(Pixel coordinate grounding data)
================
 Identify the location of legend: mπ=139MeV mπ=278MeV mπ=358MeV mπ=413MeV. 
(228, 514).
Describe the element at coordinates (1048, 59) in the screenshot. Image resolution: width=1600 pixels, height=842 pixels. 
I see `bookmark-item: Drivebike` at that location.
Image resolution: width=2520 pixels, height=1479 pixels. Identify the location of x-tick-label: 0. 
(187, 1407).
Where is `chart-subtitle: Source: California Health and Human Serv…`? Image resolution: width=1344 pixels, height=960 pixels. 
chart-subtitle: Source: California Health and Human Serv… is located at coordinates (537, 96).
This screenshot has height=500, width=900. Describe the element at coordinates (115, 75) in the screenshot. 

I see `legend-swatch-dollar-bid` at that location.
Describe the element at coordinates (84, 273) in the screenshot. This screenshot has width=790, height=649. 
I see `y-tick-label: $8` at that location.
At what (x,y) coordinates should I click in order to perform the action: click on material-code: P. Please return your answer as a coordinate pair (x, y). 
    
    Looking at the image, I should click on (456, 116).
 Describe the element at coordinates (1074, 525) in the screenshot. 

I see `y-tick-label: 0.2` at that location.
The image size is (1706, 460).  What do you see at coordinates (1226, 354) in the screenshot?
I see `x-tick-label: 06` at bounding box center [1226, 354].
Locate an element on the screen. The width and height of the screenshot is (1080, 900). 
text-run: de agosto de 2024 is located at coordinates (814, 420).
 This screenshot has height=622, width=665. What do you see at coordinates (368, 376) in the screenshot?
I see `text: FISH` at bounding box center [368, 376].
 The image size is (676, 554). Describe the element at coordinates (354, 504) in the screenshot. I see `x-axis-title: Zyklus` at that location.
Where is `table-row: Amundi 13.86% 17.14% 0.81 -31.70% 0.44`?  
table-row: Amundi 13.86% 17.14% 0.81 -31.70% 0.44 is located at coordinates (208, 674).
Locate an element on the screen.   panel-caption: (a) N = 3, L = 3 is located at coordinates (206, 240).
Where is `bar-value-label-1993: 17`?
================
Work instruction
Update the lines that run from the one containing "At what (x,y)" through the end of the records by changing "Locate an element on the screen" to "Find an element on the screen" and leaving everything else unchanged. Give back only those lines.

Your response
At what (x,y) coordinates should I click in order to perform the action: click on material-code: P. Please return your answer as a coordinate pair (x, y). 
    
    Looking at the image, I should click on (456, 116).
 Describe the element at coordinates (1074, 525) in the screenshot. 

I see `y-tick-label: 0.2` at that location.
The image size is (1706, 460).  What do you see at coordinates (1226, 354) in the screenshot?
I see `x-tick-label: 06` at bounding box center [1226, 354].
Find an element on the screen. The width and height of the screenshot is (1080, 900). 
text-run: de agosto de 2024 is located at coordinates (814, 420).
 This screenshot has height=622, width=665. What do you see at coordinates (368, 376) in the screenshot?
I see `text: FISH` at bounding box center [368, 376].
 The image size is (676, 554). Describe the element at coordinates (354, 504) in the screenshot. I see `x-axis-title: Zyklus` at that location.
Where is `table-row: Amundi 13.86% 17.14% 0.81 -31.70% 0.44`?  
table-row: Amundi 13.86% 17.14% 0.81 -31.70% 0.44 is located at coordinates (208, 674).
Find an element on the screen.   panel-caption: (a) N = 3, L = 3 is located at coordinates (206, 240).
Where is `bar-value-label-1993: 17`?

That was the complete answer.